JEUNESSE
J’aimais revenir dans la vieille auberge où nous nous retrouvions autrefois à l’ombre des rideaux de cretonne, tandis que le jardin enneigé s’étoilait sous les pattes impertinentes d’un moineau. Le chat noir nous connaissait bien ; ses yeux d’ambre reflétaient l’âtre, il tournait lentement vers nous un regard absent puis se replongeait dans ses rêveries profondes que seul troublait soudain le fumet des cuisines.

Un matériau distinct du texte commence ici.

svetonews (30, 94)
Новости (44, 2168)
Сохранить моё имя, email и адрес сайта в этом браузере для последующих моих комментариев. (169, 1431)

Nous n’y retournerons plus, l’auberge va être détruite et sous ses pierres écroulées que de souvenirs s’enseveliront, les nôtres et ceux de tant d’amants, tant d’amis qui venaient ici échanger leurs serments ou leur sympathie.
Quand la dernière pierre s’effondrera, sentirons-nous au cœur une blessure délicate par où s’échappera le souvenir de notre jeunesse ? O cruauté des choses auxquelles nous nous attachons ! Nous mettons de l’amour dans la panse d’une urne, nous trouvons un sourire dans un miroir éteint et les étranges rondes sculptées dans les murs nous entrainent vers les chimères. Puis tout se meurt.
Et nous restons devant ce vide, dépouillés d’un trésor qu’on ne soupçonnait pas si lourd, avec le sentiment d’avoir beaucoup souffert.